Severe menstrual pain
Although menstrual pain is very common, not all pain is typical. For example, very severe pain that may start before menstruation and continue throughout the flow is not typical. In addition, if standard over-the-counter painkillers, such as paracetamol and ibuprofen, are not enough to relieve the pain, you need to take action. Menstrual pains so severe that they force you to miss out on planned activities such as work, school, or hobbies, or make you repeatedly think about cancelling, are not typical.
Severe pain should not be part of anyone's life, and the cause must be identified! Severe pain may be caused by a condition such as endometriosis or adenomyosis. Read more about endometriosis and adenomyosis here.
Other types of pelvic pain
Certain gynaecological conditions, such as endometriosis and adenomyosis, can cause not only cyclical pain that varies with the menstrual cycle but also constant, chronic pain. In addition, severe pain can occur during ovulation or in certain situations, such as caused by vibration. Pain may also occur in the intestines or during urination. Back pain or sciatica may also occur.
In particular, pain associated with endometriosis may not be confined to the pelvic area; it may also manifest itself as pain in the shoulder, for example a stabbing pain in one shoulder.

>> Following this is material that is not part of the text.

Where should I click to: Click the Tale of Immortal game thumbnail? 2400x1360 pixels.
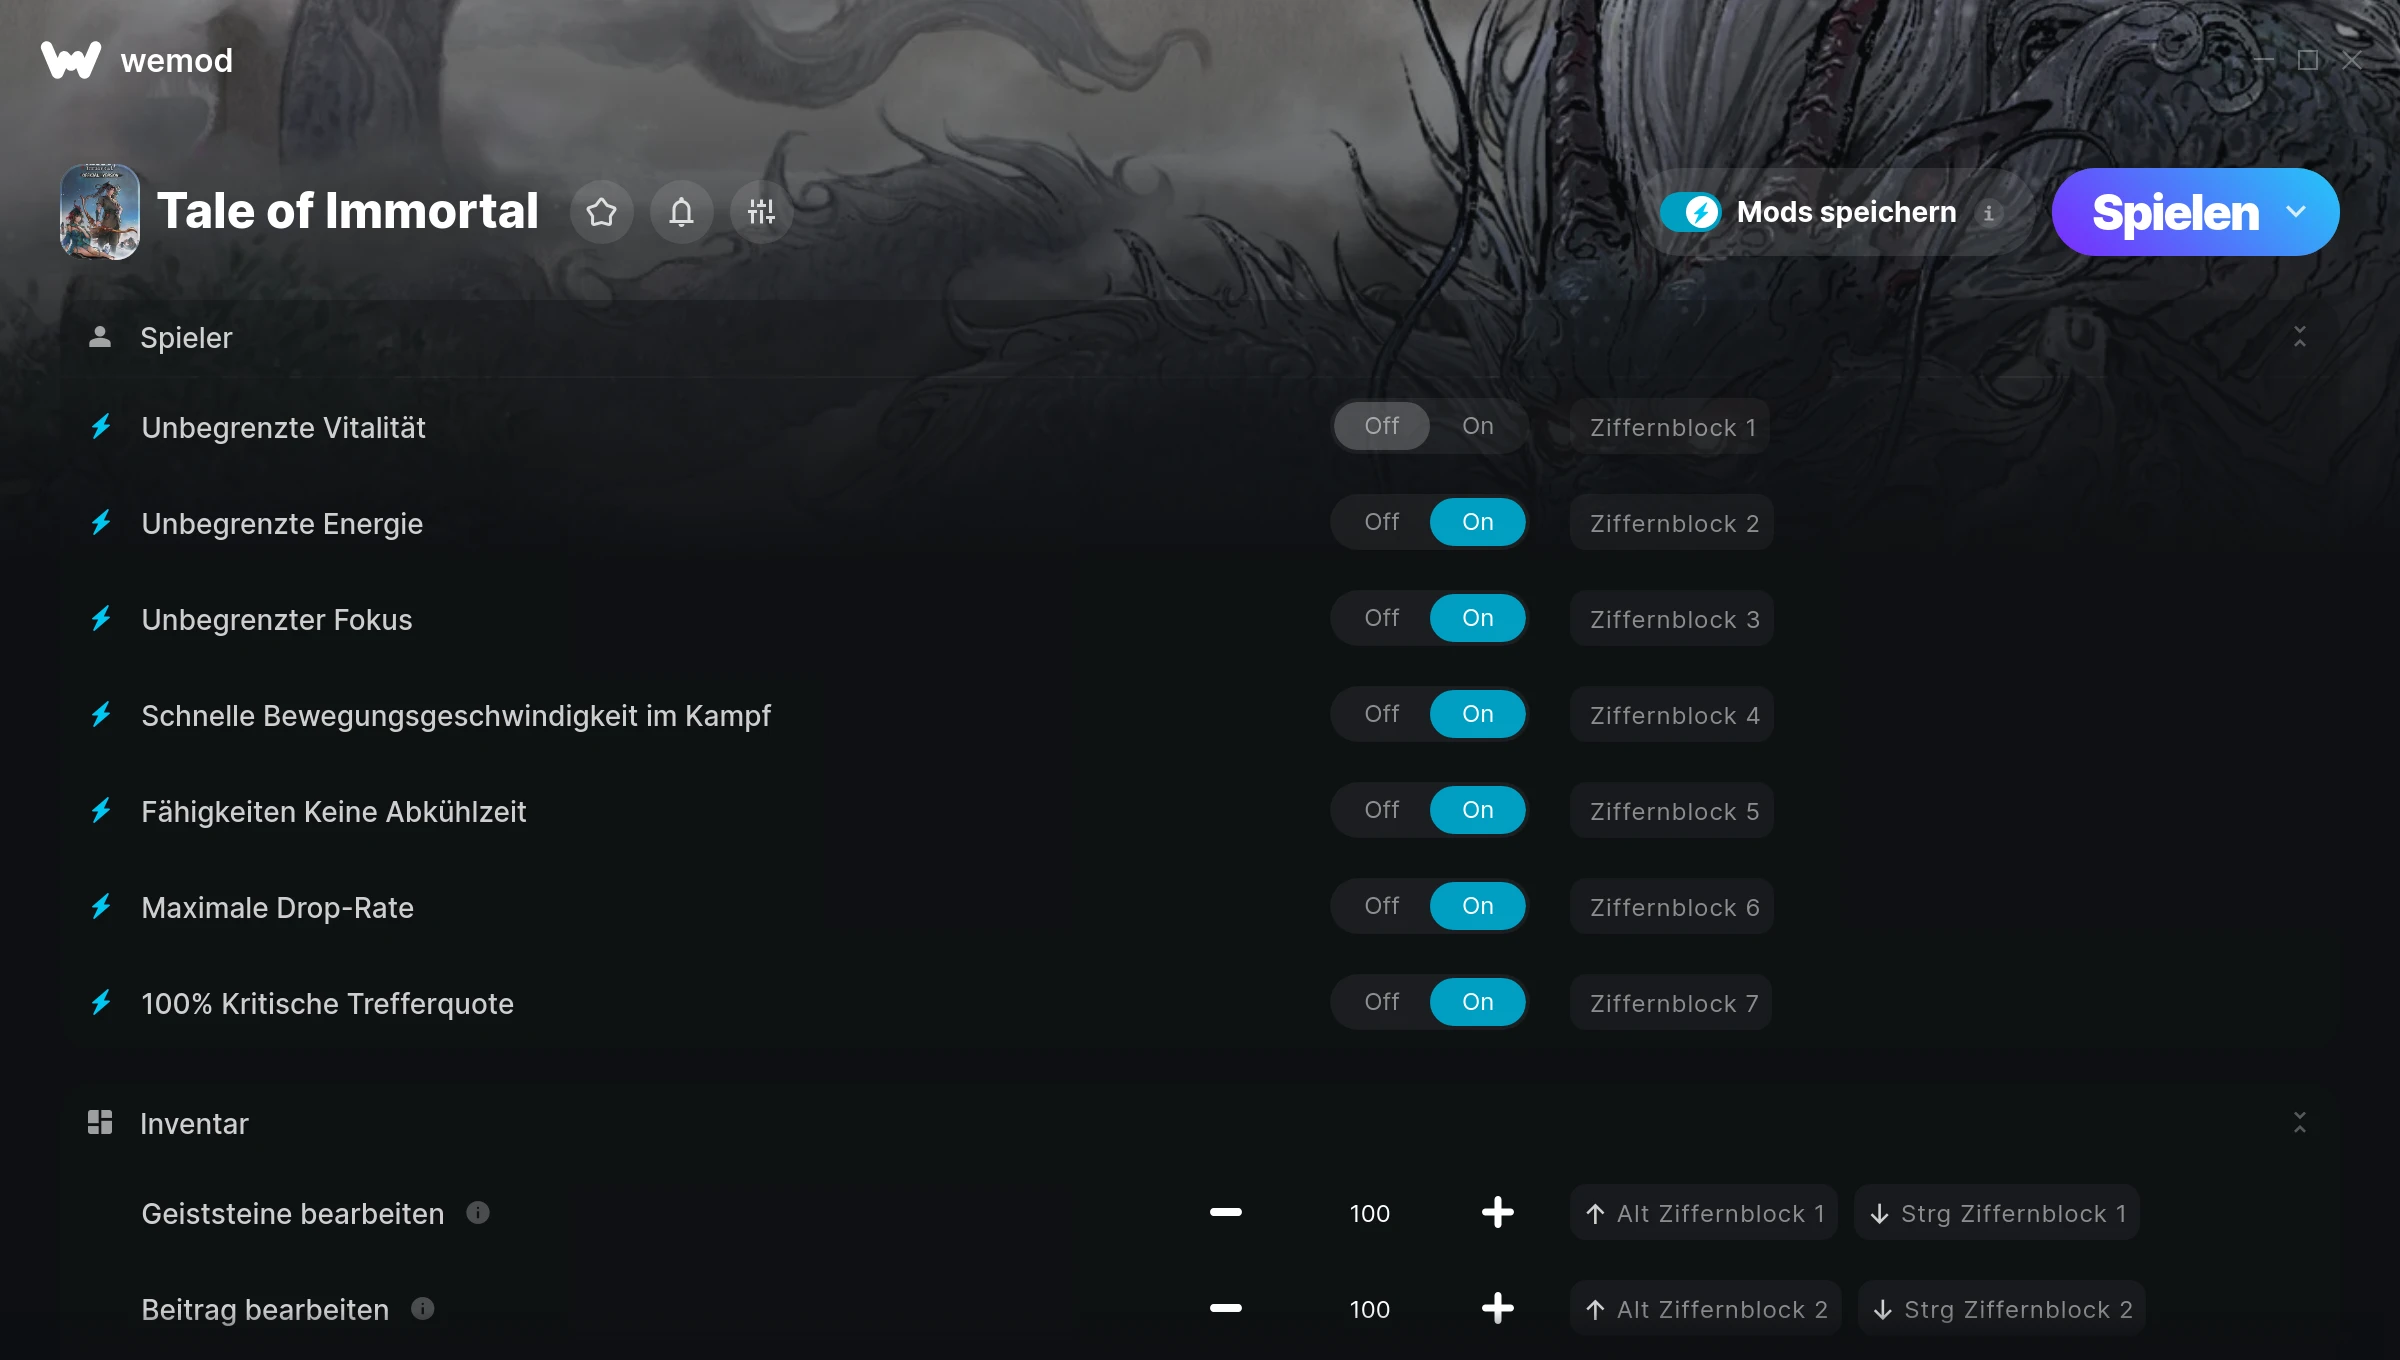tap(100, 212)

Vulvodynia can also cause a wide range of pains. The pain associated with vestibulodynia, the more common form of vulvodynia, is touch-related and can be caused by things like sex, certain types of clothing, or the seated position. In the less common form of vulvodynia, neuropathic vulvodynia, the pain is constant over a wide area and is not aggravated by things such as touch. However, sitting still for a long time can make the pain worse, and the pain may worsen towards the evening. Read more about vulvodynia here.
Pain can be associated with sex for many reasons, but sexual pain is not typical and does not have to be tolerated. Read more about sex-related pain here.
I am in pain, what should I do?
If you have pain for which the cause is unknown, you should always seek medical advice from a health professional!